Samstag, 23. August 2008

Bis ans Ende der Welt 2: Von Negreira nach Olveiroa

Es ist Donnerstag, der 30. August 2007.

Schon gegen 6:45 Uhr verlasse ich die Herberge in aller Dunkelheit. Die meisten sind noch am einpacken, aber mich hat dieser blöde Wettlauf um Herbergsplätze gedanklich schon wieder so vereinnahmt, dass ich mich gar nicht entspannt hier zurücklehnen oder gemütlich laufen könnte. So begebe ich mich also auf den Weg, der mich zunächst durch einen kleinen Vorort von Negreira und dann durch die angrenzenden Wälder führt. Der Mond scheint sehr hell und somit kann ich den Weg sogar bestens ohne meine Taschenlampe erkennen. Obwohl ich nun ganz schön schnell laufe, macht mir das Wandern wieder Spaß. Vor allem bei Sonnenaufgang ist es sehr schön. Die Sonne taucht diese wunderschöne Gegend in ein angenehmes Licht und alles wirkt so friedlich und still. Natürlich treffe ich immer wieder auf andere Pilger und manche sind ganz nett, andere eher in sich gekehrt. Diese Etappe heute ist recht anstrengend, denn sie ist gute 32 km lang. Da ich an sich auch noch viel zu schnell laufe, bin ich bald erschöpft und zu mehreren Pausen gezwungen. Landschaftlich ist hier nahezu alles dabei. Mal geht es durch grüne Wälder, dann wieder über weite Felder und auch über Hügel von denen man eine schöne Aussicht auf die umliegenden Ebenen hat.



Als ich den höchsten Punkt der Region, den Monte Aro mit gut 560 m erreiche, verlaufe ich mich ein wenig. Der Jakobsweg nach Finisterre ist nicht immer gut ausgewiesen und manchmal kann es verwirrend sein, auf Pfeile gegensätzlicher Richtung zu treffen, wobei einer allerdings auf den Rückweg nach Santiago verweist. In der Tat treffe ich auch auf drei oder vier Pilger, die von Finisterre nach Santiago zurücklaufen und diese grüßen mich immer wieder sehr freundlich und ermutigen mich zum Weitergehen. Das baut mich auf, denn die Mittagshitze und die Aussicht auf eine weitere vollkommen überfüllte Herberge stimmen mich gerade nicht sehr fröhlich. Nach dem Berg durchquere ich den kleinen Ort Lago, von dem aus ein Bauer gerade seine Kuhherde auf die Weide treibt.

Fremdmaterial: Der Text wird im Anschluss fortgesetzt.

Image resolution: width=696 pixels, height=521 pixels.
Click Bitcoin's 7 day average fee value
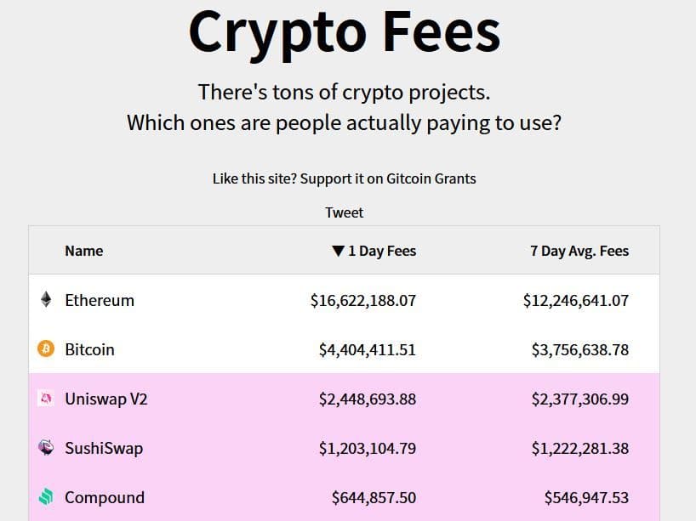coord(579,349)
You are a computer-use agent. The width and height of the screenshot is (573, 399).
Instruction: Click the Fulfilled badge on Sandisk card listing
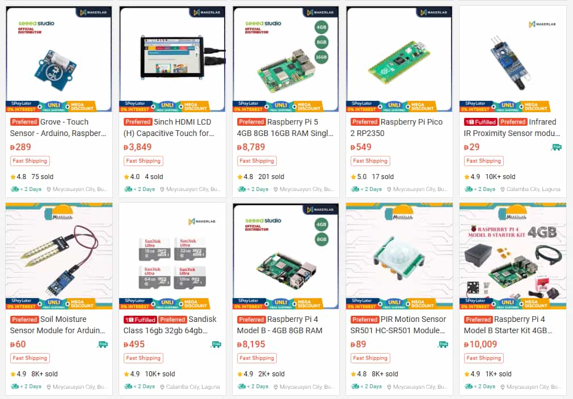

Vor so vielen Kühen habe ich doch etwas Respekt und laufe nun ganz langsam hinter dem Tross her und bin dankbar, als er endlich abbiegt und den Weg frei macht. Die nun noch verbleibenden Kilometer bis Olveiroa sind furchtbar anstrengend. Dabei merke ich, dass mich die Pause in Santiago und die vorherigen kurzen Etappen schon wieder einiges an Ausdauer gekostet haben.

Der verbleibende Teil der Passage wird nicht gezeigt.